### Set task
Copy each of the rows below verbatim, in the same order, without changing any character.

### Input rows
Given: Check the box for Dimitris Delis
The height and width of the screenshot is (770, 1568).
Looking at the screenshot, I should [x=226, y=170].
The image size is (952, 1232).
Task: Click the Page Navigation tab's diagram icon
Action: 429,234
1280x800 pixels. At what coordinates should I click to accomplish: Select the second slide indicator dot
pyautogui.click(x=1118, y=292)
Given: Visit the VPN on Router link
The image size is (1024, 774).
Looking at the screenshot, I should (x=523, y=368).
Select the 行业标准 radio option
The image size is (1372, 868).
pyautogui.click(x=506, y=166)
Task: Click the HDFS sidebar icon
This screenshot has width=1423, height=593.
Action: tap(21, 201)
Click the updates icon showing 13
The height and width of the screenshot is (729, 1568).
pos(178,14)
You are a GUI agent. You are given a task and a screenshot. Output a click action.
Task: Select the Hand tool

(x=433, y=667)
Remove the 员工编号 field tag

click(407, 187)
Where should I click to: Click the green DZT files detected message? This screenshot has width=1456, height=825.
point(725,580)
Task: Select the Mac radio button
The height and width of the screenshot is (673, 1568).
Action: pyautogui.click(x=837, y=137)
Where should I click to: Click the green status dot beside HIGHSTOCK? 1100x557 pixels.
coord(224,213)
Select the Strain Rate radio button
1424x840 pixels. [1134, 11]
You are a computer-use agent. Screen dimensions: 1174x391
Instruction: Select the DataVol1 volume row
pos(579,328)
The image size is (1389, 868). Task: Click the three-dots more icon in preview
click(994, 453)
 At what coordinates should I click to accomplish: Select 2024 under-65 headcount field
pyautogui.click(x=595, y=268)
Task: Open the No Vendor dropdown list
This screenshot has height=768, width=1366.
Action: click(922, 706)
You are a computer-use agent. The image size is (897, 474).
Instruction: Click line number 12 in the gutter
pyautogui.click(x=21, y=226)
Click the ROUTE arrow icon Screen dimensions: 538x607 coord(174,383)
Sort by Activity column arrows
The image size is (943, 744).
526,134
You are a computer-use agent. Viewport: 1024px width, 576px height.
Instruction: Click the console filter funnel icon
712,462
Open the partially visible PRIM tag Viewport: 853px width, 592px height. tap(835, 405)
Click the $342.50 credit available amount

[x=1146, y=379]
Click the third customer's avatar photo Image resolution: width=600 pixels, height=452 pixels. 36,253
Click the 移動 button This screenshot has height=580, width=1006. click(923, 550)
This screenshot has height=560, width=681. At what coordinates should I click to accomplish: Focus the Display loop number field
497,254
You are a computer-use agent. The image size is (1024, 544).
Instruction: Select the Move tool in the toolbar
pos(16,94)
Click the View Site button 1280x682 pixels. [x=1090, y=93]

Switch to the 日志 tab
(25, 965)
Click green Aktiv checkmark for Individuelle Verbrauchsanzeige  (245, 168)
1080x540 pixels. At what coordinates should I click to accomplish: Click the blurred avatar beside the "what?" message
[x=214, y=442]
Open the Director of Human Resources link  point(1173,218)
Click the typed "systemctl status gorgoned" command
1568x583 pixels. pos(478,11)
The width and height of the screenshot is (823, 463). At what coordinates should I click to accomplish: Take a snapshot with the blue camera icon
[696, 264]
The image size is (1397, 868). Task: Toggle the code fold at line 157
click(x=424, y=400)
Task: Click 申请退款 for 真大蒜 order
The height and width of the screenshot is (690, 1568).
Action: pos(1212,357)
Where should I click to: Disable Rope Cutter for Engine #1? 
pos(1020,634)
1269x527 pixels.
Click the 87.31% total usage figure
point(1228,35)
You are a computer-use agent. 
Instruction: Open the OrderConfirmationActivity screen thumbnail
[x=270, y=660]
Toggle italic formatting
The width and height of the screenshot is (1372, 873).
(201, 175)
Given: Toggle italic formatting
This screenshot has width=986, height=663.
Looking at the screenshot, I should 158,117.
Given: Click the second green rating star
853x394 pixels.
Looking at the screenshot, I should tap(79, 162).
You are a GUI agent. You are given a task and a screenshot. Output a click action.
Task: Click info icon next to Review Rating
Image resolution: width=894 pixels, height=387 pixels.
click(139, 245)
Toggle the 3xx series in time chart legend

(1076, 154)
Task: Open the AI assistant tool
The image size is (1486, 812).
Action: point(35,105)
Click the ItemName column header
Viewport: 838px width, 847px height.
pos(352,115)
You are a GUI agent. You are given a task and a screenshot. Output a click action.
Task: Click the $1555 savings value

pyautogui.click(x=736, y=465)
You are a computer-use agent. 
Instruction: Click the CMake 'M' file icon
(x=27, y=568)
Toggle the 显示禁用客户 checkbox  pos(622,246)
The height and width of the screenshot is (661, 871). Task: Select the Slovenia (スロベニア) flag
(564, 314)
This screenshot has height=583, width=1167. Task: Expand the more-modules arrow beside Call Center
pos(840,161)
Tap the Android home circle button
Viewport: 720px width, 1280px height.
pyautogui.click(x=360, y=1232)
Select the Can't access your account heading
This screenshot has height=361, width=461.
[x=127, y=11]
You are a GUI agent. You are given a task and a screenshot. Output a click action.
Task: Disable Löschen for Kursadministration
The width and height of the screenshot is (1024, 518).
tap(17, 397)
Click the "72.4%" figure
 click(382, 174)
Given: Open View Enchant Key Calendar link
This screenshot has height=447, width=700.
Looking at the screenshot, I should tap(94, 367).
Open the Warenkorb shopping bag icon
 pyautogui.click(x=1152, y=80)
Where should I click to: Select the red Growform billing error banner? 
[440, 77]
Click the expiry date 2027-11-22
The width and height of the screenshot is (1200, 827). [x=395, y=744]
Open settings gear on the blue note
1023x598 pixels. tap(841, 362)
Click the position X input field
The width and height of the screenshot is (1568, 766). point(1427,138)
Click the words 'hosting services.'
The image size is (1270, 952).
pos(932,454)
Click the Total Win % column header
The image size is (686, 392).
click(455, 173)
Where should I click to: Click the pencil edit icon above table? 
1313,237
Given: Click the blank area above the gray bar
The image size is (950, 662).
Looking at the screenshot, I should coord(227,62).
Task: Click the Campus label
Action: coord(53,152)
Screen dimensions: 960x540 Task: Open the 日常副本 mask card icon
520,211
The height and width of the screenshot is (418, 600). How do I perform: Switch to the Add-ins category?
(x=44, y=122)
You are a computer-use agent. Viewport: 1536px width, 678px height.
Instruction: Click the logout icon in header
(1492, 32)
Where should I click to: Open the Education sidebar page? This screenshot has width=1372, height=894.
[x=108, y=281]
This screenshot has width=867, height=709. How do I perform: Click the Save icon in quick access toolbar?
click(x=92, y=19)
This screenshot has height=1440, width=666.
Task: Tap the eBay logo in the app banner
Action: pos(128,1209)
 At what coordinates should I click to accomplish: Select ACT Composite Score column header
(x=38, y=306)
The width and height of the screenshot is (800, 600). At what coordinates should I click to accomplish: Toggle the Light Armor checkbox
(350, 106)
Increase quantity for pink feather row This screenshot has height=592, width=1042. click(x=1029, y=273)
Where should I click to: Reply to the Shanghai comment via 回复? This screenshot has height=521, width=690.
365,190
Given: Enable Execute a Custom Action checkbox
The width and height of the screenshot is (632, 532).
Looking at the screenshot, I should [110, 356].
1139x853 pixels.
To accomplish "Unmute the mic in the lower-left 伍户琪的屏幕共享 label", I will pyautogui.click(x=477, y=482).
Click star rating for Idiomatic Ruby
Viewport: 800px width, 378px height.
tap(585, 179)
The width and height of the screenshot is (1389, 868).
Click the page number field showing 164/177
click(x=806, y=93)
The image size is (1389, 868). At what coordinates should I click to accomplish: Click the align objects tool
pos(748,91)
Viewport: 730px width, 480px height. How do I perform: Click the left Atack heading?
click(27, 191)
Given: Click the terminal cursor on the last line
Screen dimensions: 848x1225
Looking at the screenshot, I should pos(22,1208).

### Solution to this problem
Given: Check the box for Dimitris Delis
The height and width of the screenshot is (770, 1568).
Looking at the screenshot, I should [x=226, y=170].
The image size is (952, 1232).
Task: Click the Page Navigation tab's diagram icon
Action: 429,234
1280x800 pixels. At what coordinates should I click to accomplish: Select the second slide indicator dot
pyautogui.click(x=1118, y=292)
Given: Visit the VPN on Router link
The image size is (1024, 774).
Looking at the screenshot, I should (x=523, y=368).
Select the 行业标准 radio option
The image size is (1372, 868).
pyautogui.click(x=506, y=166)
Task: Click the HDFS sidebar icon
This screenshot has width=1423, height=593.
Action: tap(21, 201)
Click the updates icon showing 13
The height and width of the screenshot is (729, 1568).
pos(178,14)
You are a GUI agent. You are given a task and a screenshot. Output a click action.
Task: Select the Hand tool

(x=433, y=667)
Remove the 员工编号 field tag

click(407, 187)
Where should I click to: Click the green DZT files detected message? This screenshot has width=1456, height=825.
point(725,580)
Task: Select the Mac radio button
The height and width of the screenshot is (673, 1568).
Action: pyautogui.click(x=837, y=137)
Where should I click to: Click the green status dot beside HIGHSTOCK? 1100x557 pixels.
coord(224,213)
Select the Strain Rate radio button
1424x840 pixels. [1134, 11]
You are a computer-use agent. Screen dimensions: 1174x391
Instruction: Select the DataVol1 volume row
pos(579,328)
The image size is (1389, 868). Task: Click the three-dots more icon in preview
click(994, 453)
 At what coordinates should I click to accomplish: Select 2024 under-65 headcount field
pyautogui.click(x=595, y=268)
Task: Open the No Vendor dropdown list
This screenshot has height=768, width=1366.
Action: click(922, 706)
You are a computer-use agent. The image size is (897, 474).
Instruction: Click line number 12 in the gutter
pyautogui.click(x=21, y=226)
Click the ROUTE arrow icon Screen dimensions: 538x607 coord(174,383)
Sort by Activity column arrows
The image size is (943, 744).
526,134
You are a computer-use agent. Viewport: 1024px width, 576px height.
Instruction: Click the console filter funnel icon
712,462
Open the partially visible PRIM tag Viewport: 853px width, 592px height. tap(835, 405)
Click the $342.50 credit available amount

[x=1146, y=379]
Click the third customer's avatar photo Image resolution: width=600 pixels, height=452 pixels. 36,253
Click the 移動 button This screenshot has height=580, width=1006. click(923, 550)
This screenshot has height=560, width=681. At what coordinates should I click to accomplish: Focus the Display loop number field
497,254
You are a computer-use agent. The image size is (1024, 544).
Instruction: Select the Move tool in the toolbar
pos(16,94)
Click the View Site button 1280x682 pixels. [x=1090, y=93]

Switch to the 日志 tab
(25, 965)
Click green Aktiv checkmark for Individuelle Verbrauchsanzeige  (245, 168)
1080x540 pixels. At what coordinates should I click to accomplish: Click the blurred avatar beside the "what?" message
[x=214, y=442]
Open the Director of Human Resources link  point(1173,218)
Click the typed "systemctl status gorgoned" command
1568x583 pixels. pos(478,11)
The width and height of the screenshot is (823, 463). At what coordinates should I click to accomplish: Take a snapshot with the blue camera icon
[696, 264]
The image size is (1397, 868). Task: Toggle the code fold at line 157
click(x=424, y=400)
Task: Click 申请退款 for 真大蒜 order
The height and width of the screenshot is (690, 1568).
Action: pos(1212,357)
Where should I click to: Disable Rope Cutter for Engine #1? 
pos(1020,634)
1269x527 pixels.
Click the 87.31% total usage figure
point(1228,35)
You are a computer-use agent. 
Instruction: Open the OrderConfirmationActivity screen thumbnail
[x=270, y=660]
Toggle italic formatting
The width and height of the screenshot is (1372, 873).
(201, 175)
Given: Toggle italic formatting
This screenshot has width=986, height=663.
Looking at the screenshot, I should 158,117.
Given: Click the second green rating star
853x394 pixels.
Looking at the screenshot, I should tap(79, 162).
You are a GUI agent. You are given a task and a screenshot. Output a click action.
Task: Click info icon next to Review Rating
Image resolution: width=894 pixels, height=387 pixels.
click(139, 245)
Toggle the 3xx series in time chart legend

(1076, 154)
Task: Open the AI assistant tool
The image size is (1486, 812).
Action: point(35,105)
Click the ItemName column header
Viewport: 838px width, 847px height.
pos(352,115)
You are a GUI agent. You are given a task and a screenshot. Output a click action.
Task: Click the $1555 savings value

pyautogui.click(x=736, y=465)
You are a computer-use agent. 
Instruction: Click the CMake 'M' file icon
(x=27, y=568)
Toggle the 显示禁用客户 checkbox  pos(622,246)
The height and width of the screenshot is (661, 871). Task: Select the Slovenia (スロベニア) flag
(564, 314)
This screenshot has height=583, width=1167. Task: Expand the more-modules arrow beside Call Center
pos(840,161)
Tap the Android home circle button
Viewport: 720px width, 1280px height.
pyautogui.click(x=360, y=1232)
Select the Can't access your account heading
This screenshot has height=361, width=461.
[x=127, y=11]
You are a GUI agent. You are given a task and a screenshot. Output a click action.
Task: Disable Löschen for Kursadministration
The width and height of the screenshot is (1024, 518).
tap(17, 397)
Click the "72.4%" figure
 click(382, 174)
Given: Open View Enchant Key Calendar link
This screenshot has height=447, width=700.
Looking at the screenshot, I should tap(94, 367).
Open the Warenkorb shopping bag icon
 pyautogui.click(x=1152, y=80)
Where should I click to: Select the red Growform billing error banner? 
[440, 77]
Click the expiry date 2027-11-22
The width and height of the screenshot is (1200, 827). [x=395, y=744]
Open settings gear on the blue note
1023x598 pixels. tap(841, 362)
Click the position X input field
The width and height of the screenshot is (1568, 766). point(1427,138)
Click the words 'hosting services.'
The image size is (1270, 952).
pos(932,454)
Click the Total Win % column header
The image size is (686, 392).
click(455, 173)
Where should I click to: Click the pencil edit icon above table? 
1313,237
Given: Click the blank area above the gray bar
The image size is (950, 662).
Looking at the screenshot, I should coord(227,62).
Task: Click the Campus label
Action: coord(53,152)
Screen dimensions: 960x540 Task: Open the 日常副本 mask card icon
520,211
The height and width of the screenshot is (418, 600). How do I perform: Switch to the Add-ins category?
(x=44, y=122)
You are a computer-use agent. Viewport: 1536px width, 678px height.
Instruction: Click the logout icon in header
(1492, 32)
Where should I click to: Open the Education sidebar page? This screenshot has width=1372, height=894.
[x=108, y=281]
This screenshot has width=867, height=709. How do I perform: Click the Save icon in quick access toolbar?
click(x=92, y=19)
This screenshot has height=1440, width=666.
Task: Tap the eBay logo in the app banner
Action: pos(128,1209)
 At what coordinates should I click to accomplish: Select ACT Composite Score column header
(x=38, y=306)
The width and height of the screenshot is (800, 600). At what coordinates should I click to accomplish: Toggle the Light Armor checkbox
(350, 106)
Increase quantity for pink feather row This screenshot has height=592, width=1042. click(x=1029, y=273)
Where should I click to: Reply to the Shanghai comment via 回复? This screenshot has height=521, width=690.
365,190
Given: Enable Execute a Custom Action checkbox
The width and height of the screenshot is (632, 532).
Looking at the screenshot, I should [110, 356].
1139x853 pixels.
To accomplish "Unmute the mic in the lower-left 伍户琪的屏幕共享 label", I will pyautogui.click(x=477, y=482).
Click star rating for Idiomatic Ruby
Viewport: 800px width, 378px height.
tap(585, 179)
The width and height of the screenshot is (1389, 868).
Click the page number field showing 164/177
click(x=806, y=93)
The image size is (1389, 868). At what coordinates should I click to accomplish: Click the align objects tool
pos(748,91)
Viewport: 730px width, 480px height. How do I perform: Click the left Atack heading?
click(27, 191)
Given: Click the terminal cursor on the last line
Screen dimensions: 848x1225
Looking at the screenshot, I should pos(22,1208).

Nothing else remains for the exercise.